Exercise objective
The answer must consist of each line below that contains the word "nossa", copied in full.
──────────────────────────────
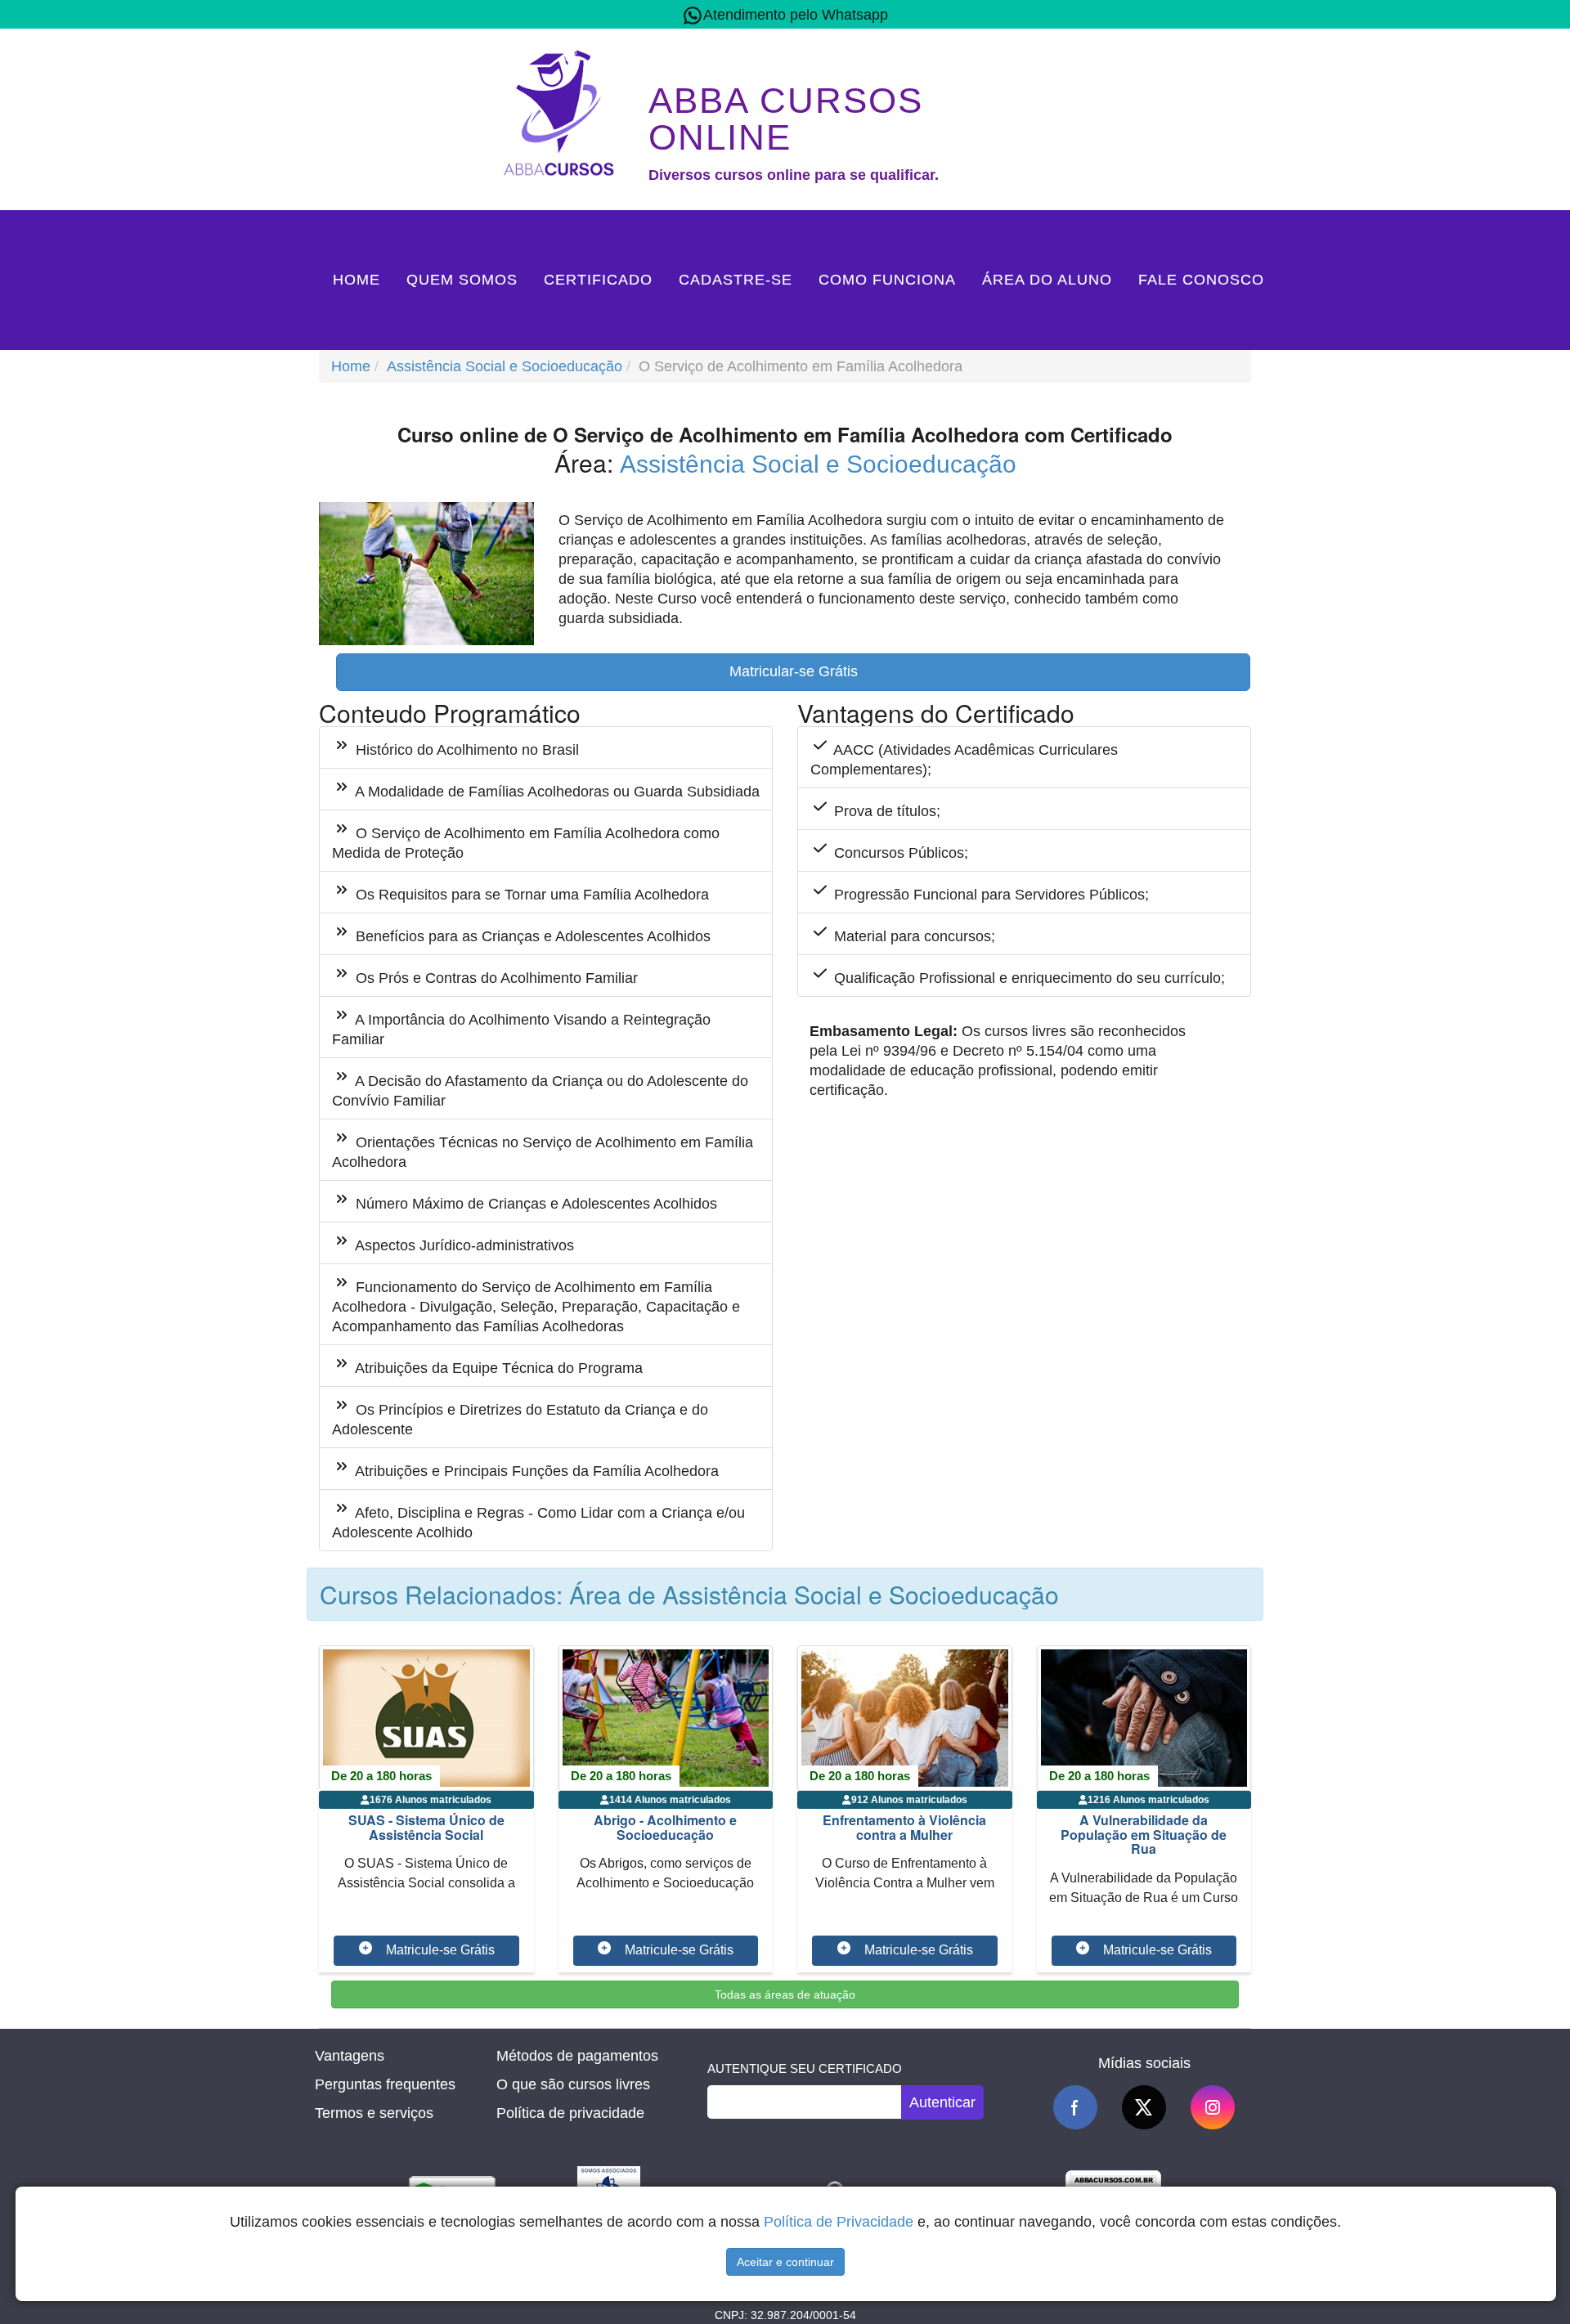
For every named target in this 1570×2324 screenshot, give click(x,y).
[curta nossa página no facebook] (1075, 2107)
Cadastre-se (735, 279)
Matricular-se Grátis (793, 671)
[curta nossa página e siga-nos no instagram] (1213, 2107)
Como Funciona (887, 279)
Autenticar (942, 2102)
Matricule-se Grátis (440, 1950)
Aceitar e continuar (785, 2261)
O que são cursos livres (573, 2084)
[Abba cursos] (562, 112)
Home (356, 279)
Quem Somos (462, 279)
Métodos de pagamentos (577, 2056)
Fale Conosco (1201, 279)
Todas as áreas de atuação (785, 1994)
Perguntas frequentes (385, 2084)
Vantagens (349, 2056)
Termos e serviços (374, 2113)
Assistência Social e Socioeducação (504, 366)
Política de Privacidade (838, 2222)
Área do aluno (1047, 279)
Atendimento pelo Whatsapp (795, 15)
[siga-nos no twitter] (1144, 2107)
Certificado (598, 279)
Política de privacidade (570, 2113)
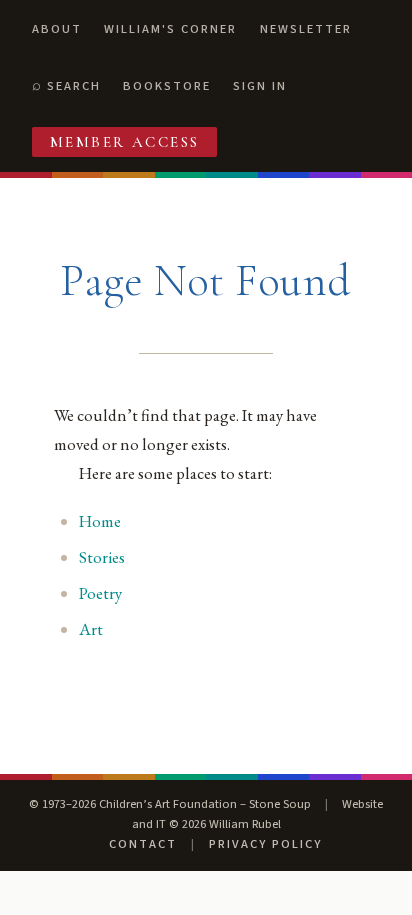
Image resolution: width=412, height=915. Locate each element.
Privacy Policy (265, 844)
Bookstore (167, 86)
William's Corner (170, 29)
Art (91, 629)
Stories (102, 557)
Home (100, 521)
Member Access (125, 142)
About (57, 29)
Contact (143, 844)
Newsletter (306, 29)
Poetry (100, 593)
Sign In (260, 86)
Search (74, 86)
──────────────────────────────
Response to the task
[curta nossa página no facebook] (1075, 2107)
[curta nossa página e siga-nos no instagram] (1213, 2107)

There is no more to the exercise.